__To be done__
Reproduce the following rows exactly as they appear, line for line.

[Element and text position rows]
▽

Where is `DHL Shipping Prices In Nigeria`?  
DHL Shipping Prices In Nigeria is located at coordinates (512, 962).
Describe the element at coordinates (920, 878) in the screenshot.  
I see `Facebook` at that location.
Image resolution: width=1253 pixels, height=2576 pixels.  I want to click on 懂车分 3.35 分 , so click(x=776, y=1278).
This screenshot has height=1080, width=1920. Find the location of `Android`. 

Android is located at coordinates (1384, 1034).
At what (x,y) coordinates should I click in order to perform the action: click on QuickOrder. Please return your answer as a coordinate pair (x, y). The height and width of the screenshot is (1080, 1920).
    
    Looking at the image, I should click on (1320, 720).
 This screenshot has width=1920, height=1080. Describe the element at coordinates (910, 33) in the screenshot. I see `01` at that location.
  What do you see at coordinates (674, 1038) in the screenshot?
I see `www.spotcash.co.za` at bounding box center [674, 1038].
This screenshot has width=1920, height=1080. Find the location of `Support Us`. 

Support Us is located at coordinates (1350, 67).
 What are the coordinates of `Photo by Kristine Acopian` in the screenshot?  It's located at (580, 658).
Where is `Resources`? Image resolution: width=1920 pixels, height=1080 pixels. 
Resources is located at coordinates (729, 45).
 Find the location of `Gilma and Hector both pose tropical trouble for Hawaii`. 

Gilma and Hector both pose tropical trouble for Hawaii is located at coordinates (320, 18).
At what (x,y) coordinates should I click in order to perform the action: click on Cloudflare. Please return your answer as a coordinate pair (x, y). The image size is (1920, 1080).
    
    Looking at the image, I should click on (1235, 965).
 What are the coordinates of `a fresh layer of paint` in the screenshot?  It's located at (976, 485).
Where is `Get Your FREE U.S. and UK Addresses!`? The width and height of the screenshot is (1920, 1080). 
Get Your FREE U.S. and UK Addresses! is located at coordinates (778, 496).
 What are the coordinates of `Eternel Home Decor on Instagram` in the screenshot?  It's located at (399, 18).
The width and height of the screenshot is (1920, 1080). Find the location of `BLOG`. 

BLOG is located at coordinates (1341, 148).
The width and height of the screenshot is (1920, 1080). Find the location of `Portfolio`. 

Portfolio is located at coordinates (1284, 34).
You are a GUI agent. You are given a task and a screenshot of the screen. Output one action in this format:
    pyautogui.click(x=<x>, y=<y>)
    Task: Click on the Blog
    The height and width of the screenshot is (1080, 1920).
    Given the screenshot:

△

__The output__
Where is `DHL Shipping Prices In Nigeria`?  
DHL Shipping Prices In Nigeria is located at coordinates (512, 962).
Describe the element at coordinates (920, 878) in the screenshot.  
I see `Facebook` at that location.
Image resolution: width=1253 pixels, height=2576 pixels.  I want to click on 懂车分 3.35 分 , so click(x=776, y=1278).
This screenshot has height=1080, width=1920. Find the location of `Android`. 

Android is located at coordinates (1384, 1034).
At what (x,y) coordinates should I click in order to perform the action: click on QuickOrder. Please return your answer as a coordinate pair (x, y). The height and width of the screenshot is (1080, 1920).
    
    Looking at the image, I should click on (1320, 720).
 This screenshot has width=1920, height=1080. Describe the element at coordinates (910, 33) in the screenshot. I see `01` at that location.
  What do you see at coordinates (674, 1038) in the screenshot?
I see `www.spotcash.co.za` at bounding box center [674, 1038].
This screenshot has width=1920, height=1080. Find the location of `Support Us`. 

Support Us is located at coordinates (1350, 67).
 What are the coordinates of `Photo by Kristine Acopian` in the screenshot?  It's located at (580, 658).
Where is `Resources`? Image resolution: width=1920 pixels, height=1080 pixels. 
Resources is located at coordinates (729, 45).
 Find the location of `Gilma and Hector both pose tropical trouble for Hawaii`. 

Gilma and Hector both pose tropical trouble for Hawaii is located at coordinates (320, 18).
At what (x,y) coordinates should I click in order to perform the action: click on Cloudflare. Please return your answer as a coordinate pair (x, y). The image size is (1920, 1080).
    
    Looking at the image, I should click on (1235, 965).
 What are the coordinates of `a fresh layer of paint` in the screenshot?  It's located at (976, 485).
Where is `Get Your FREE U.S. and UK Addresses!`? The width and height of the screenshot is (1920, 1080). 
Get Your FREE U.S. and UK Addresses! is located at coordinates (778, 496).
 What are the coordinates of `Eternel Home Decor on Instagram` in the screenshot?  It's located at (399, 18).
The width and height of the screenshot is (1920, 1080). Find the location of `BLOG`. 

BLOG is located at coordinates (1341, 148).
The width and height of the screenshot is (1920, 1080). Find the location of `Portfolio`. 

Portfolio is located at coordinates (1284, 34).
You are a GUI agent. You are given a task and a screenshot of the screen. Output one action in this format:
    pyautogui.click(x=<x>, y=<y>)
    Task: Click on the Blog
    The height and width of the screenshot is (1080, 1920).
    Given the screenshot:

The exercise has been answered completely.